Students then would complete a Comprehensive Student Education Plan (CSEP) with a Meta Major counselor.

What does the future hold for the future labor force?

“More than half of the jobs (that will exist) in the year 2030 don’t exist today, and I think COVID is probably going to turbocharge all of that, because things are going to be created and developed that are not here today,” Gonzales said, and provided how the advent of certain technologies such as Apple Watch and Zoom Video Communications was only released in 2015 and 2011 respectively.
When asked how he envisioned himself in the future with the major and career path they choose, Base said that he sees himself having his own business or helping his dad with his business.
“I chose this path, and I think I can make the best out of this situation,” Base said. “And that’s what I always try to do.”

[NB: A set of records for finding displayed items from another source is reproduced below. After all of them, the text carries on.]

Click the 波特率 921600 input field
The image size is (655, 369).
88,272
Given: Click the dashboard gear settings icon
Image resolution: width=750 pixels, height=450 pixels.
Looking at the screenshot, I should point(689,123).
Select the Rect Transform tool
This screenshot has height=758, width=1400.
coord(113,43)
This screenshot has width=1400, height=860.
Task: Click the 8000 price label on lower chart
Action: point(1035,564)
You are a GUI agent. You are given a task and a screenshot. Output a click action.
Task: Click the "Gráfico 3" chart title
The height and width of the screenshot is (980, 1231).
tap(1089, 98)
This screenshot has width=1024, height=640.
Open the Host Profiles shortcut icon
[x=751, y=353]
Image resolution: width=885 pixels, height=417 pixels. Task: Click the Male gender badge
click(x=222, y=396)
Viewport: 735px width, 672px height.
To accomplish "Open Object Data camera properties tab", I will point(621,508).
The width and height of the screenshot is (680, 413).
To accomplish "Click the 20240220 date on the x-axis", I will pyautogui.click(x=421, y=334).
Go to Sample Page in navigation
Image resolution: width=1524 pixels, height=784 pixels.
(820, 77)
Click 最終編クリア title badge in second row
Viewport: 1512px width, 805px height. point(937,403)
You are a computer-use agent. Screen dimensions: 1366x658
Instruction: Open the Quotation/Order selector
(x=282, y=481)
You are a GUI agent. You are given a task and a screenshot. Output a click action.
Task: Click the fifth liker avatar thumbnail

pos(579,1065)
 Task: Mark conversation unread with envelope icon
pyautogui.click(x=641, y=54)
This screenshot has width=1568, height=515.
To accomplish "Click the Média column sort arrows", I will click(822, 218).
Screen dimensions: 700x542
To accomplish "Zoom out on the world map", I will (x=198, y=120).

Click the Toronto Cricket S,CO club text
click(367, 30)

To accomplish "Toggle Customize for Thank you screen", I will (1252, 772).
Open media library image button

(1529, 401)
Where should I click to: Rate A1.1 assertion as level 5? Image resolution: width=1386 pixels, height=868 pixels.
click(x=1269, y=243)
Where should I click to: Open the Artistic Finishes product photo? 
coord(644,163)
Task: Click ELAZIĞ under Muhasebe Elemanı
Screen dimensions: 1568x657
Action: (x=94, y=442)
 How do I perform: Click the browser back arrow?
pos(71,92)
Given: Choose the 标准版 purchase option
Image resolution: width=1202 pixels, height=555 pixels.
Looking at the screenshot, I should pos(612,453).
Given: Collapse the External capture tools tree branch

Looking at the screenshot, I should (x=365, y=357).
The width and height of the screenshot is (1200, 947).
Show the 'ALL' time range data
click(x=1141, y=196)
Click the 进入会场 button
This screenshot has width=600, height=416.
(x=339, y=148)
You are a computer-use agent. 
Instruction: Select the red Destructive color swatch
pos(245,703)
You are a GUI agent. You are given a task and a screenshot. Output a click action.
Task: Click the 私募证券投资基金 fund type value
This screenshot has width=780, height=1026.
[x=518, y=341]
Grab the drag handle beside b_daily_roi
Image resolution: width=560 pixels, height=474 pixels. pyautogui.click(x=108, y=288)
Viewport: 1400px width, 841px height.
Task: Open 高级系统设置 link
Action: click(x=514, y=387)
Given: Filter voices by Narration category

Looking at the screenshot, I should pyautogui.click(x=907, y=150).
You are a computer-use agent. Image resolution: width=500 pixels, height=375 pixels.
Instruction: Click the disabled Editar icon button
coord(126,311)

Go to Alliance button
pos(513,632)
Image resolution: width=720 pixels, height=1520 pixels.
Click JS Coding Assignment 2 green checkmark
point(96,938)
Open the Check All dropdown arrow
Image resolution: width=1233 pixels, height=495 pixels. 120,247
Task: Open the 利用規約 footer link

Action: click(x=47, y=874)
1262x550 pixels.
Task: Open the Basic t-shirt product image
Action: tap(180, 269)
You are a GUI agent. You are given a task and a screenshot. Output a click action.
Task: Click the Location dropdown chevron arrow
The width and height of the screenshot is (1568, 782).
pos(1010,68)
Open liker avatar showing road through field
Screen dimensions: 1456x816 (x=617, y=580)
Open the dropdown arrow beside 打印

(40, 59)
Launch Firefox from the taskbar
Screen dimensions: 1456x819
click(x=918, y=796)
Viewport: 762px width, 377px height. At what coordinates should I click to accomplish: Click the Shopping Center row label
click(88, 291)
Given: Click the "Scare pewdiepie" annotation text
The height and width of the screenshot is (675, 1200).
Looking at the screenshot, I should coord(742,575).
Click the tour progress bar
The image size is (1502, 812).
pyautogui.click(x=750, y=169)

Estrada, on the other hand, hopes to work in higher education institutions and with the community.
“I’m hoping to become a community college counselor, sort of on the academic counseling side, and just working a little more with the community as well outside of college, working with youth, like sports leagues,” Estrada said, and explained his desire to start his own learning community.
Base and Estrada also gave their sentiments with switching majors and careers.
Base said that it is not a “loss” to switch careers, and is just a way of learning. Estrada agrees and added that it does not mean you lose all your progress, especially as some courses could be applied to the next major you decide on.
“You’re not gonna want to get a major that you don’t enjoy or won’t have much of a future with … You’re literally investing in yourself, because that’s your education that’s being paid for,” Estrada said.
“I think just because (you’ve declared) a major doesn’t specifically mean you’re stuck with that major for the rest of your life,” Base said. “It’s always good to experiment with some other things — You might discover something new out of it. At the same time, in our generation today, you need a lot of experience and everything.”